Imagem ex-librisOpinião do Estadão

Faltou combinar com a sociedade

Protestos contra PL que equipara aborto a homicídio lembram à bancada dita ‘conservadora’ que sua condição majoritária no Congresso não lhe dá poder de fazer o que bem entende

Exclusivo para assinantes
Por Notas & Informações
3 min de leitura

Raríssimas vezes em seus 200 anos de existência o Senado foi tão enxovalhado como na segunda-feira passada. Sob o busto do patrono da Câmara Alta, Ruy Barbosa, o sr. Eduardo Girão (Novo-CE), um senador da República, prestou-se ao lamentável papel de cabaretier do circo de horrores montado no plenário a pretexto de “debater” o Projeto de Lei (PL) 1904/2024, que equipara aborto a homicídio simples, proposto pelo deputado bolsonarista Sóstenes Cavalcante (PL-RJ).
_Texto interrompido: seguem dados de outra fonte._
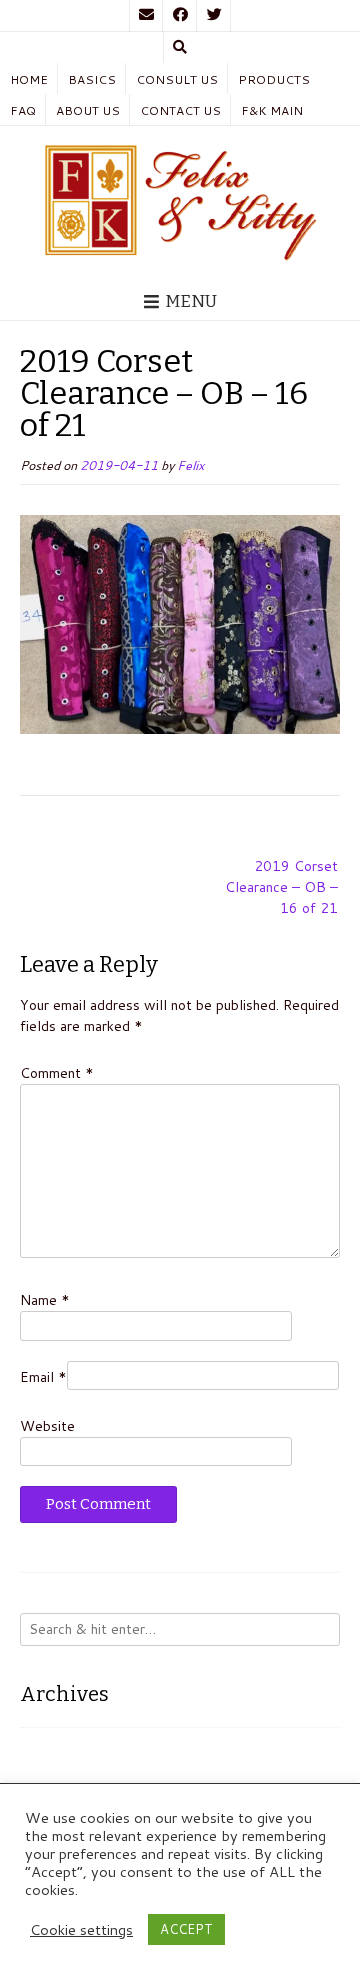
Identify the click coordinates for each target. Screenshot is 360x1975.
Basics (92, 79)
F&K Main (272, 110)
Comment (57, 1073)
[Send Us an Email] (146, 16)
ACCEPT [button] (186, 1929)
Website (47, 1426)
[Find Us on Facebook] (180, 16)
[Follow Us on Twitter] (214, 16)
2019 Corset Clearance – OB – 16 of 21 (281, 887)
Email (43, 1377)
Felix (190, 465)
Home (29, 79)
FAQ (23, 110)
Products (274, 79)
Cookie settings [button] (81, 1930)
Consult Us (177, 79)
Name (45, 1300)
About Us (88, 110)
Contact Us (180, 110)
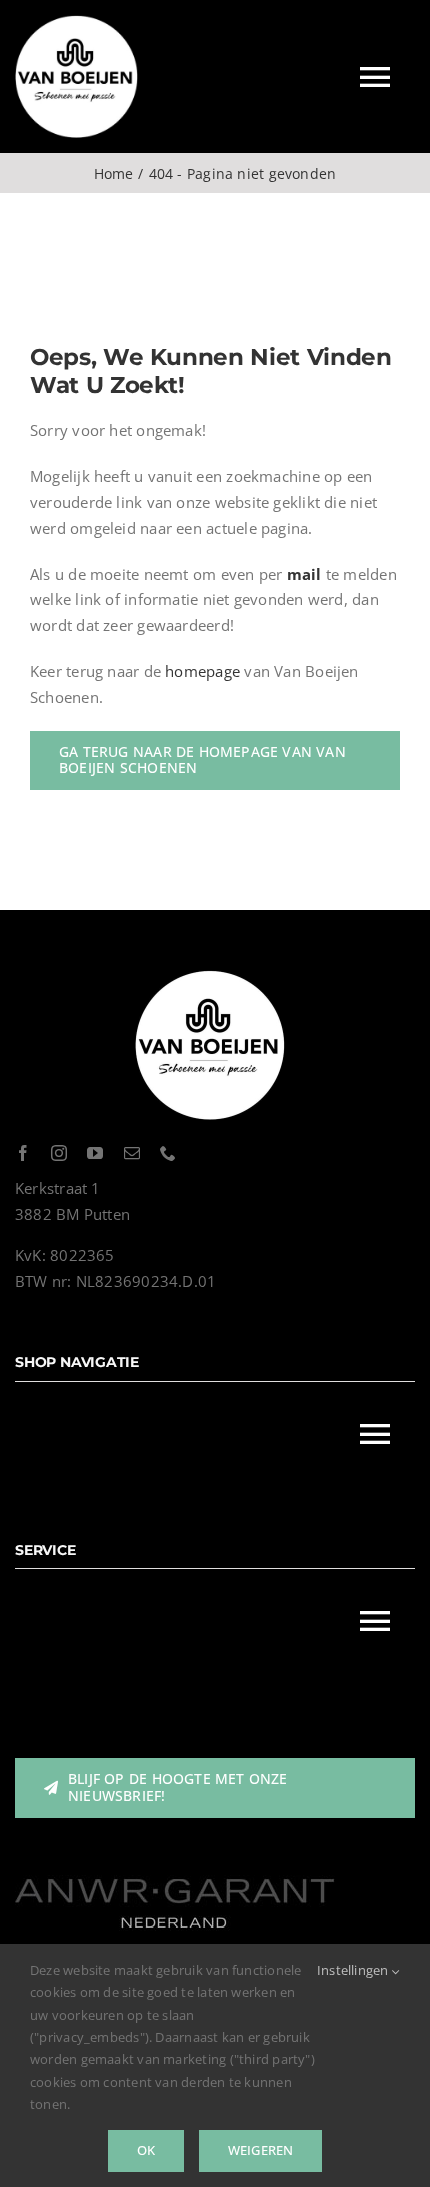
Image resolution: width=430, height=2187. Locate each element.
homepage (202, 671)
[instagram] (59, 1153)
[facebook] (23, 1153)
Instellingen (354, 1970)
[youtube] (95, 1153)
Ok (146, 2150)
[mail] (132, 1153)
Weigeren (261, 2150)
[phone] (168, 1153)
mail (304, 574)
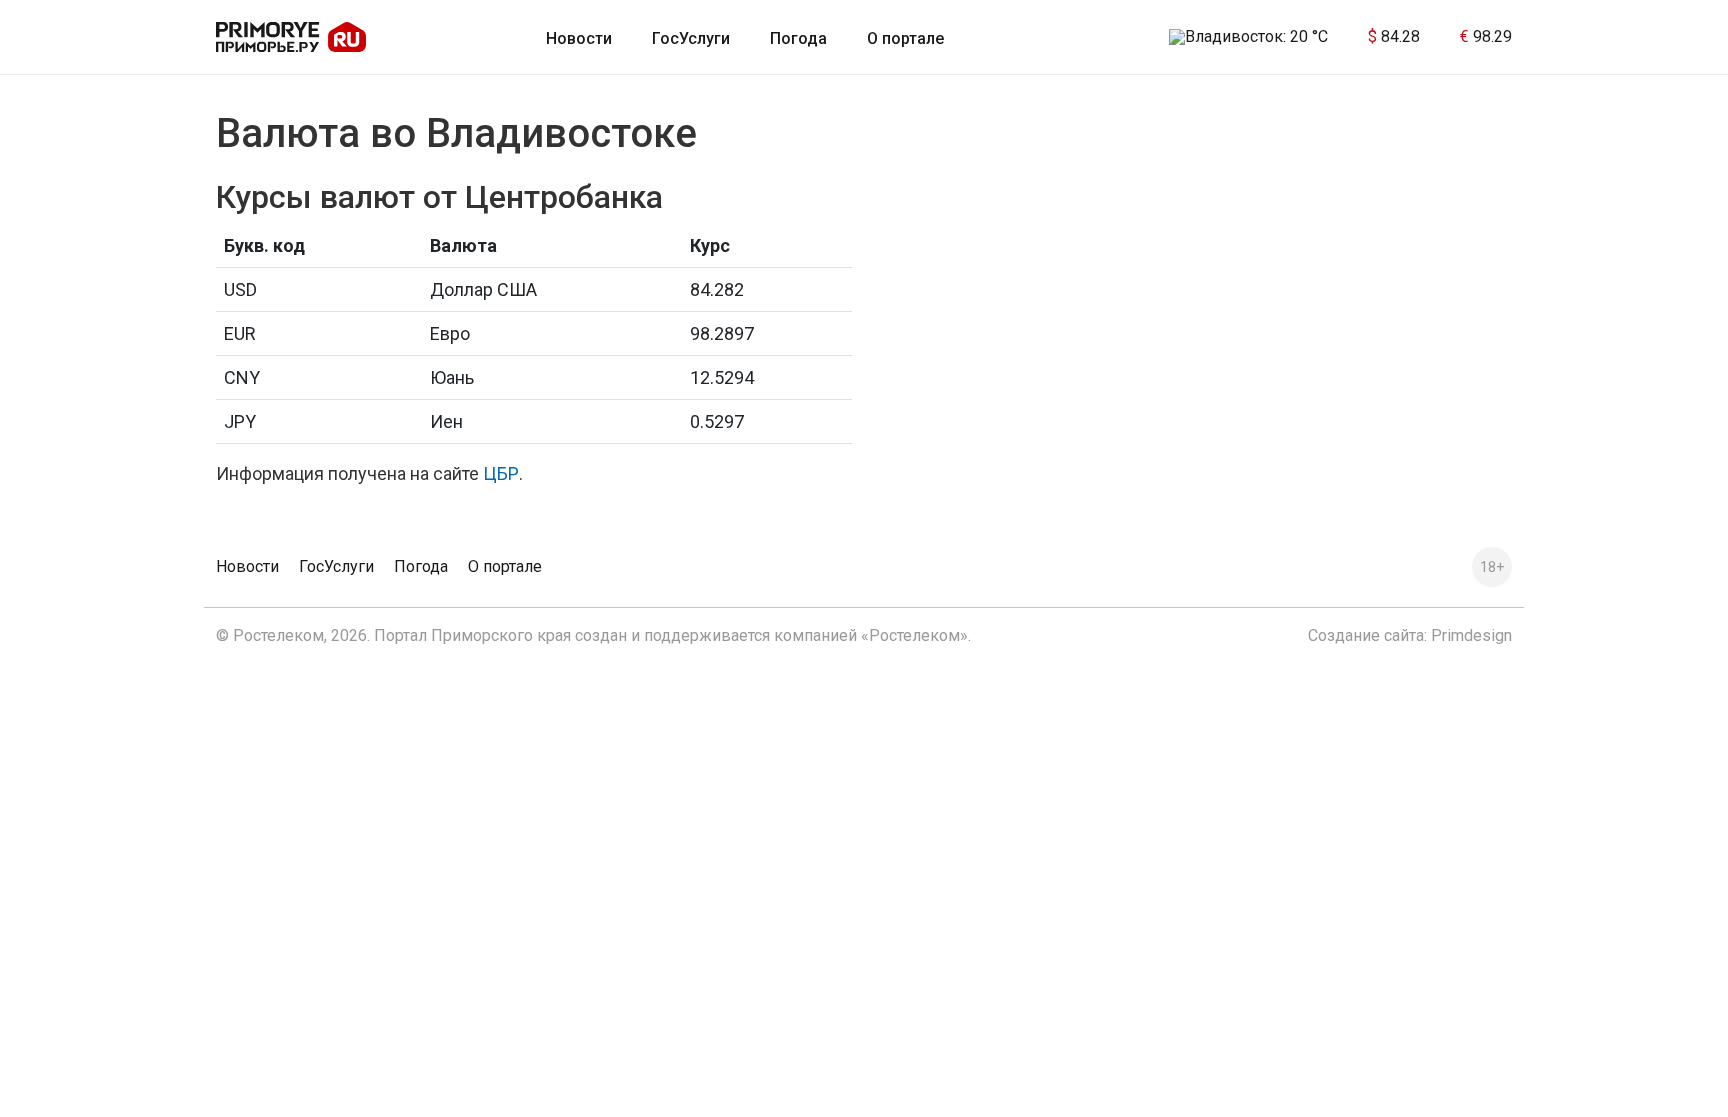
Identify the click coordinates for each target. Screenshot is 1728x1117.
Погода (798, 38)
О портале (905, 38)
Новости (579, 38)
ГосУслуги (691, 38)
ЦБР (501, 473)
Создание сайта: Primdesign (1410, 635)
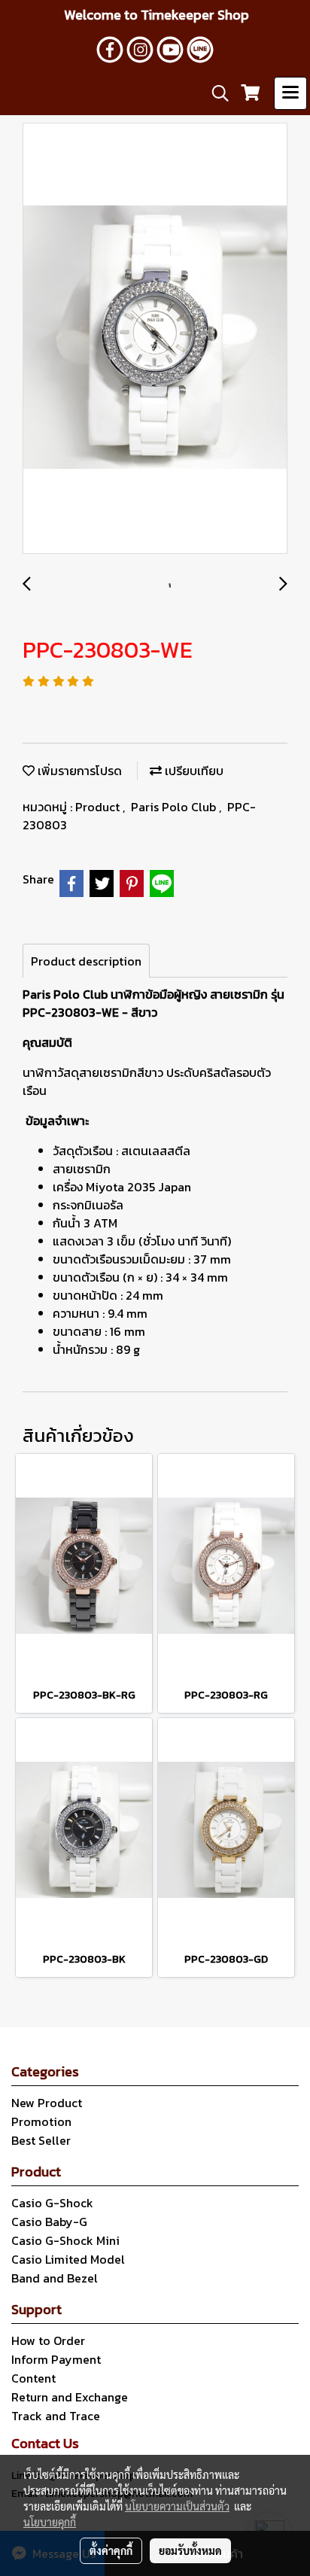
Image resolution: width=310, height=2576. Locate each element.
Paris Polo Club (175, 807)
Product (99, 807)
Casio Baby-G (49, 2222)
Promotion (41, 2121)
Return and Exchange (69, 2397)
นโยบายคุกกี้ (49, 2522)
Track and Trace (55, 2416)
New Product (46, 2103)
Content (33, 2378)
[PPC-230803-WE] (155, 339)
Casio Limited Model (68, 2259)
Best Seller (41, 2140)
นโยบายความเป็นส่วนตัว (177, 2506)
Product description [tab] (86, 961)
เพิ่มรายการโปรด (78, 771)
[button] (215, 93)
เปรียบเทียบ (192, 771)
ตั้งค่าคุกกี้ (111, 2550)
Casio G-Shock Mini (65, 2240)
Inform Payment (56, 2359)
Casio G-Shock (52, 2203)
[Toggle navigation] (290, 93)
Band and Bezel (54, 2278)
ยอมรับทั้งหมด (190, 2550)
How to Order (48, 2340)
Não houve debate algum. O que se viu foi a encenação macabra de um procedimento médico abortivo – com direito a uma bizarra dramatização do que seria a reação de um feto, protagonizada por uma artista de Brasília – seguida de intervenções de parlamentares e médicos favoráveis ao projeto. Como informou a Coluna do Estadão, o presidente do Senado, Rodrigo Pacheco (PSD-MG), teria ficado “irritado” não só com o espetáculo grotesco, mas também com a desqualificação da audiência pública requerida pelo sr. Girão, que, por óbvio, deveria ter dado igual voz aos contrários à matéria em discussão, se de debate se tratasse.

O Congresso Nacional é um espaço público laico dedicado ao debate livre, plural e respeitoso, ainda que acalorado, sobre os mais diversos temas de interesse da sociedade. Entretanto, talvez se julgando ser os “vitoriosos da História” tão somente por terem conquistado maioria congressual nas urnas, parlamentares ditos “conservadores” – que não raro se revelam apenas reacionários – parecem convencidos de que sua agenda deve se impor naturalmente, sem discussão.

Como já disse mais de uma vez o mentor intelectual de todos eles, Jair Bolsonaro, “o Estado é cristão, e a minoria que for contra, que se mude”, isto é, “as minorias têm que se curvar para as maiorias”. Por isso, segundo esse colosso da democracia brasileira, “as leis existem, no meu entender, para proteger as maiorias” e, por isso, “as minorias têm que se adequar”.

Mas a minoria teima em não se adequar, no que parece ter apoio inclusive de parte da maioria. No fim de semana passado, uma mobilização da sociedade civil, tanto nas redes sociais como nas ruas de diversas cidades do País, deteve o avanço açodado e antidemocrático do PL 1904. O tema, sabidamente sensível para grande parte dos brasileiros, nada tem de urgente, como a Câmara achou que tinha, nem tampouco prescinde de um debate honesto e responsável.

Nesse sentido, a chamada voz das ruas se fez ouvir em alto e bom som. Aqueles que até agora se julgavam ser os senhores dos destinos do País deverão repensar suas convicções e, principalmente, ajustar o olhar sobre aqueles que dizem representar no Congresso Nacional. As manifestações da sociedade, sejam contra o projeto de lei propriamente dito, sejam contra a tramitação de urgência, mostraram que, por mais forte que seja uma determinada bancada no Parlamento, é do povo, do qual emana todo o poder, a palavra final sobre a direção que o País há de tomar em todas as questões de interesse coletivo.

O tempo dirá se o PL 1904 será votado em regime de urgência na Câmara; se seguirá a tramitação regular, vale dizer, debatido nas comissões temáticas antes de ser submetido à deliberação do plenário; ou, por fim, se será mais um projeto de lei a seguir para o arquivo da Casa. Seja como for, a reação da sociedade foi fundamental para, no mínimo, relembrar que esta ainda é uma República democrática e, portanto, caso não estejam presentes as condições para o requerimento de urgência previstas nos Regimentos Internos das duas Casas Legislativas, projetos de lei devem ser discutidos com a devida prudência, ouvindo-se todos os argumentos a eles favoráveis ou contrários com respeito mútuo.

Os que dizem ser os fiéis representantes desse Brasil majoritariamente “conservador” mal disfarçam o espírito autoritário que os anima, como se seus valores e projetos para o País fossem, por si sós, superiores moral e programaticamente aos demais por força de maiorias eleitorais circunstanciais. Afinal, é isso uma democracia? Não nas palavras de Ruy, mais uma vez ele, para quem “as maiorias não são, muitas vezes, mais do que paixão e injustiça”. Que fique a lição.